### Items

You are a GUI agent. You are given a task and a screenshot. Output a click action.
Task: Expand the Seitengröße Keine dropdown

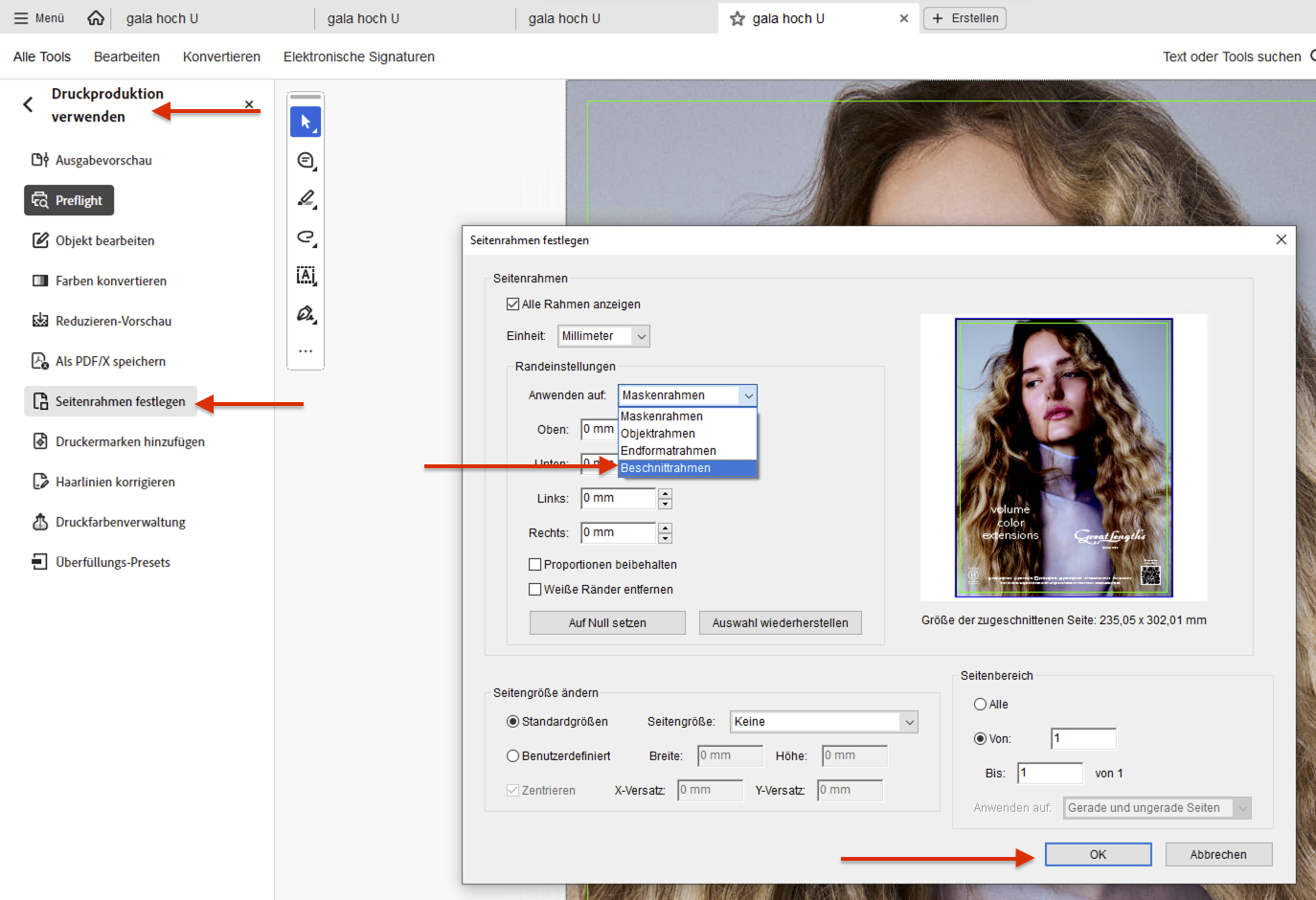click(824, 722)
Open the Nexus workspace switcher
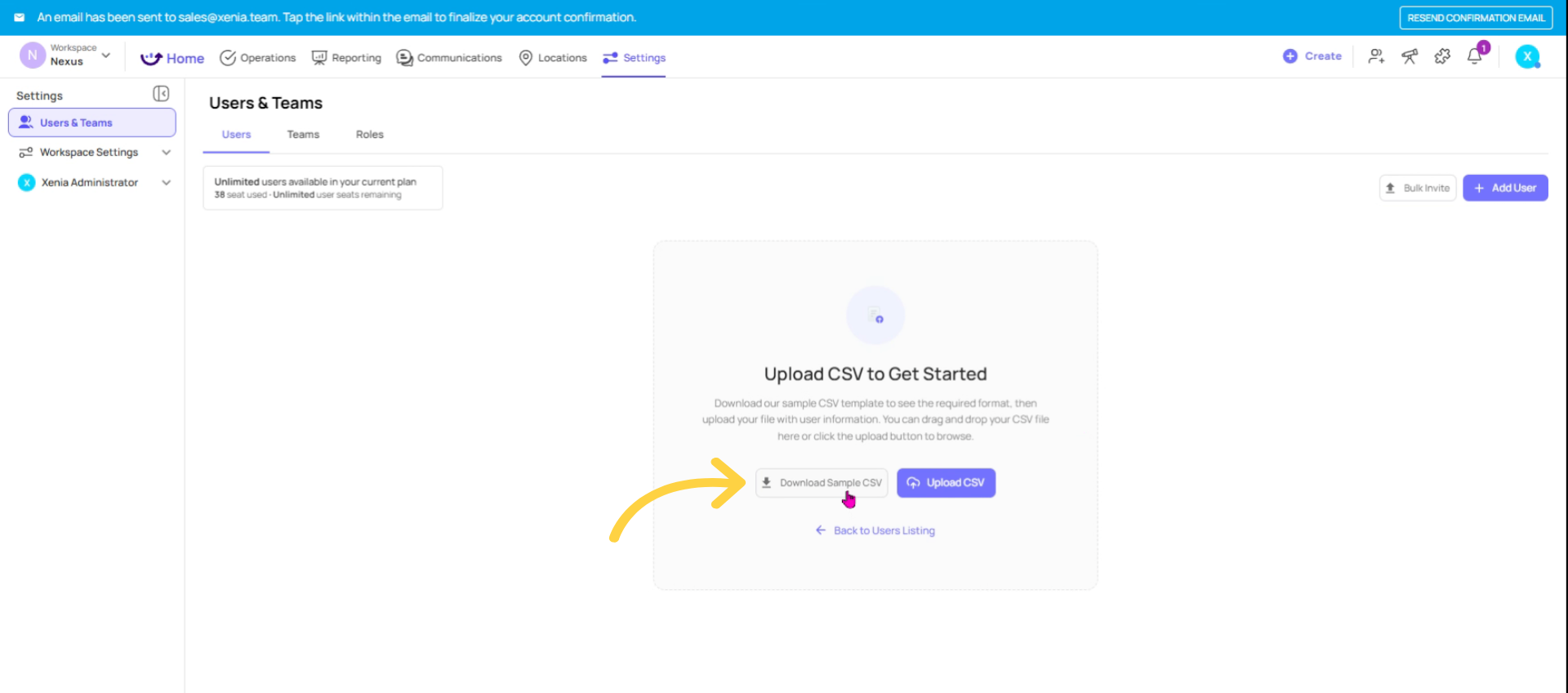This screenshot has width=1568, height=693. 65,55

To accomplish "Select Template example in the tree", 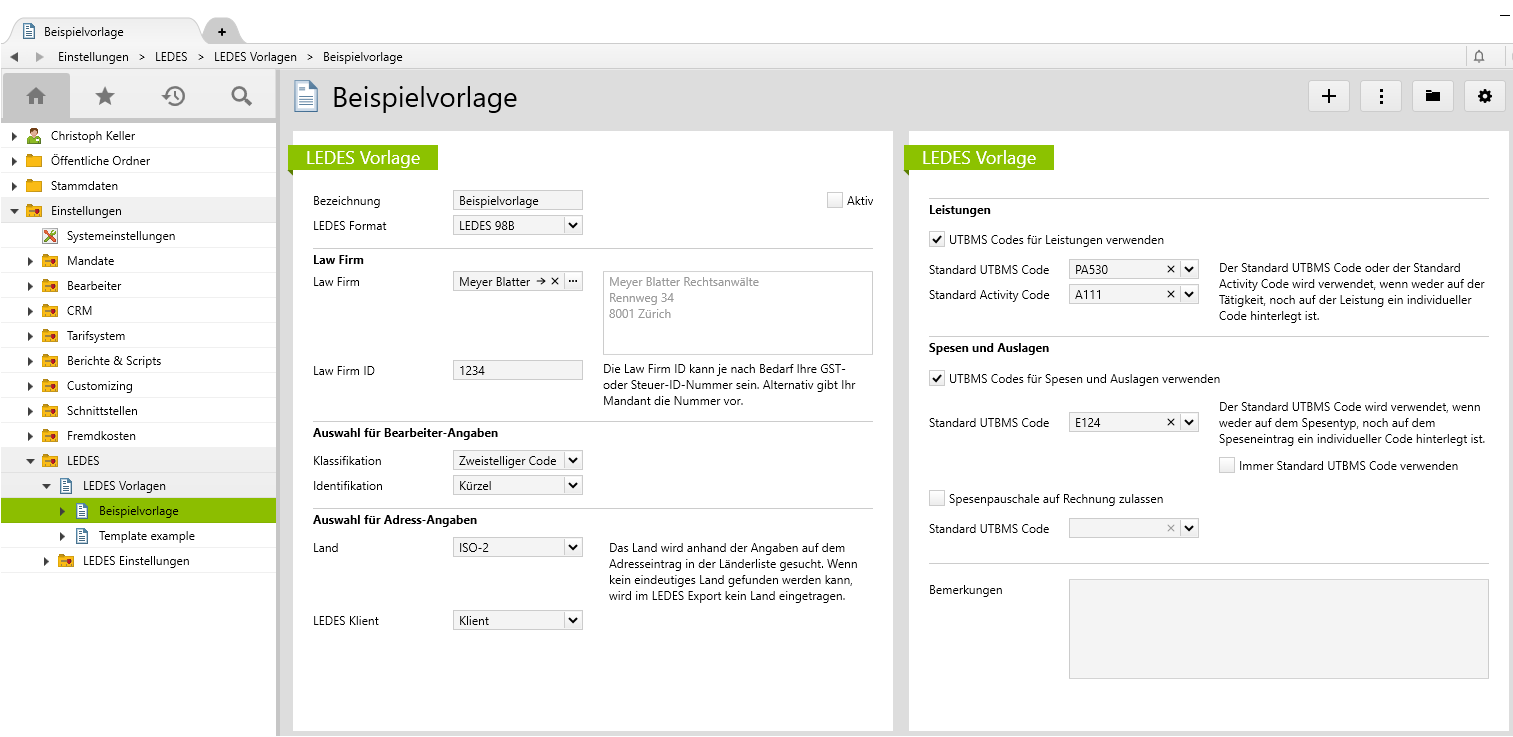I will click(146, 536).
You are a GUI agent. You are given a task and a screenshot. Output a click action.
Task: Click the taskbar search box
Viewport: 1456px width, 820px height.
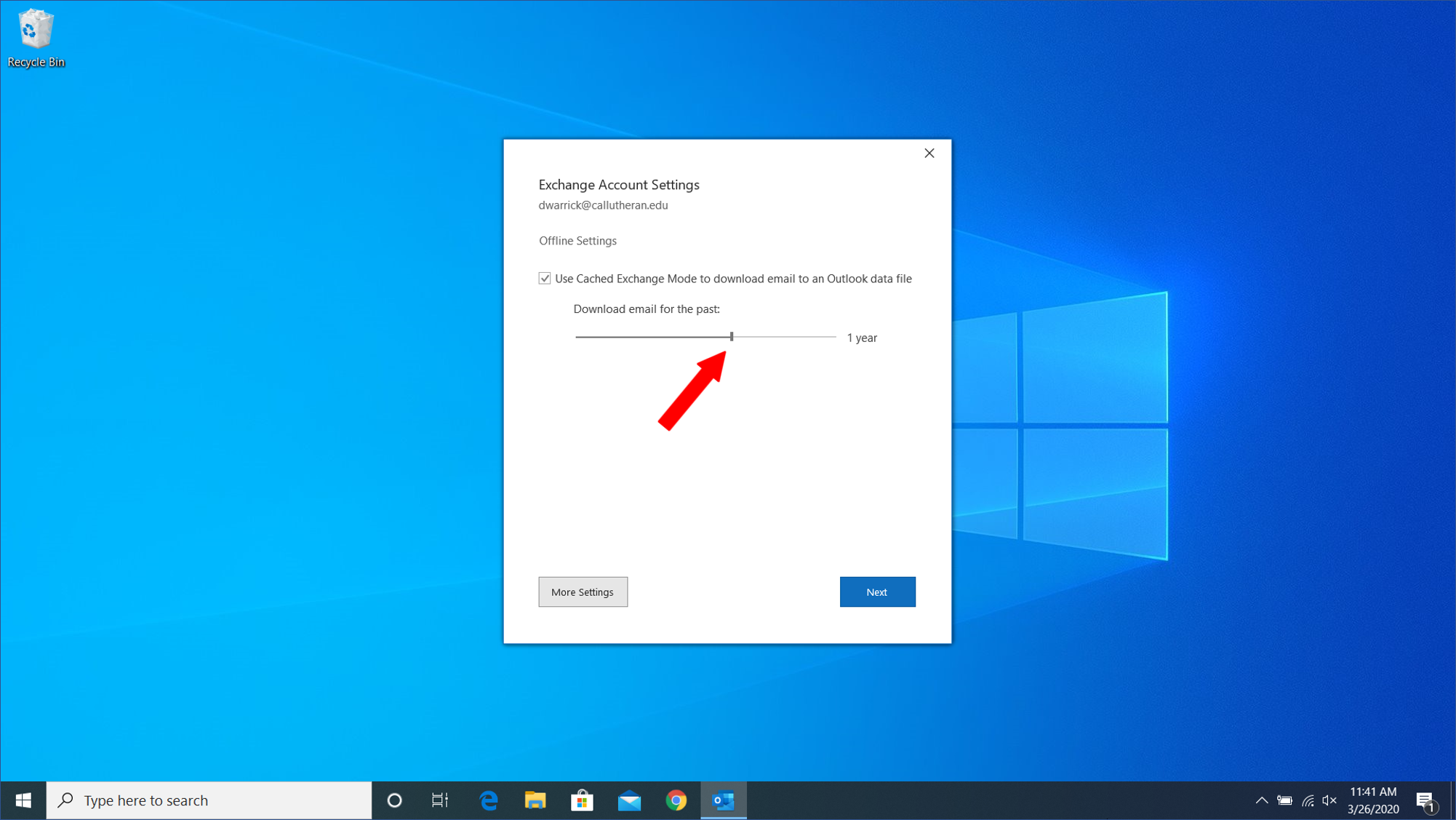click(x=209, y=800)
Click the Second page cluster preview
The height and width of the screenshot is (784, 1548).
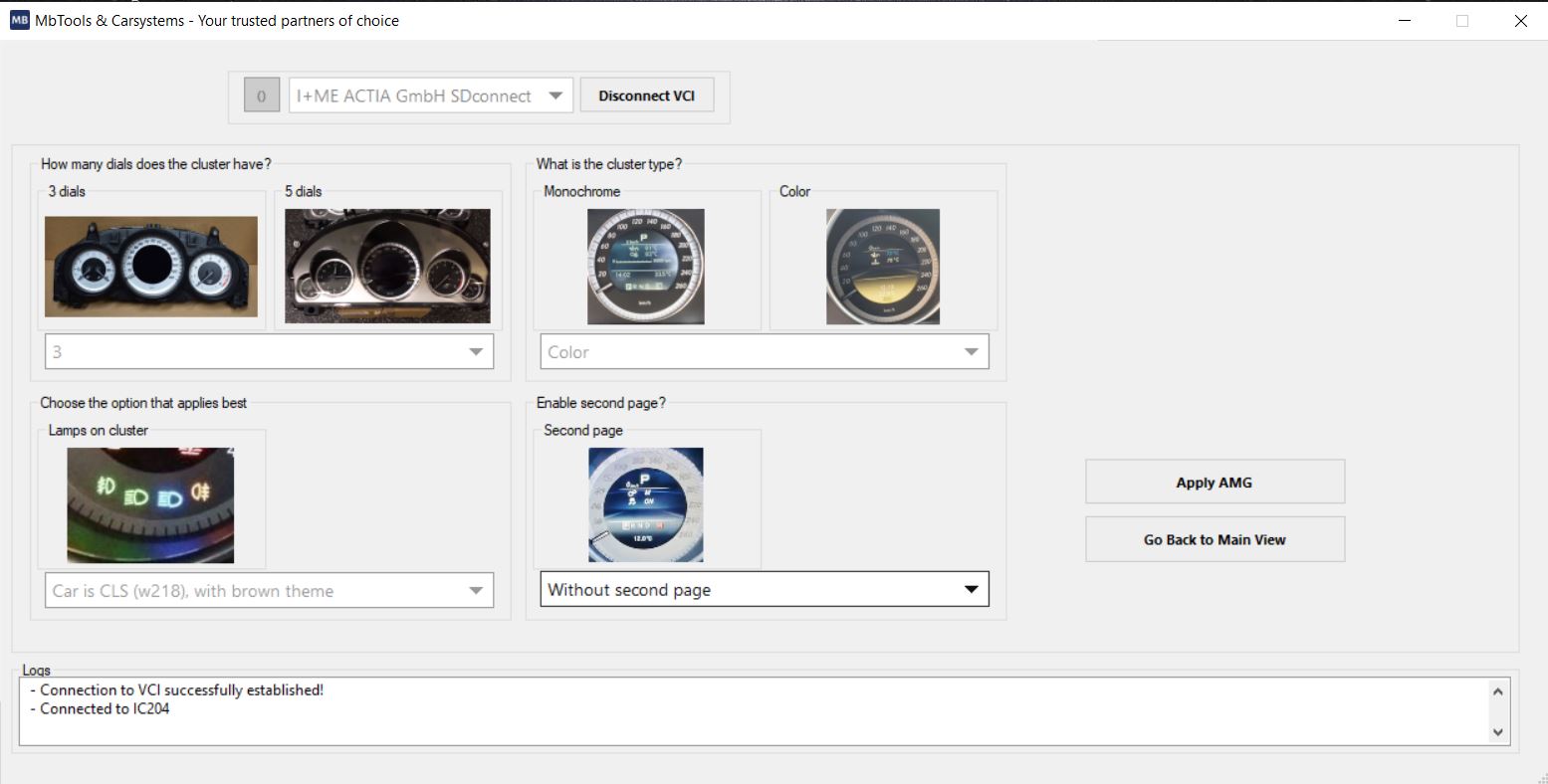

######

## Work required:
Starting at the top of the entries and stopping after the line that contains "This screenshot has", rewrite those lines with "workspace switcher" swapped for "project selector" and nothing else altered. Leave the pictures out of your answer.

## Written reply:
You are a GUI agent. You are given a task and a screenshot. Output a click action.
Task: Expand the Seitengröße Keine dropdown

click(824, 722)
Open the Nexus project selector
This screenshot has width=1568, height=693. 65,55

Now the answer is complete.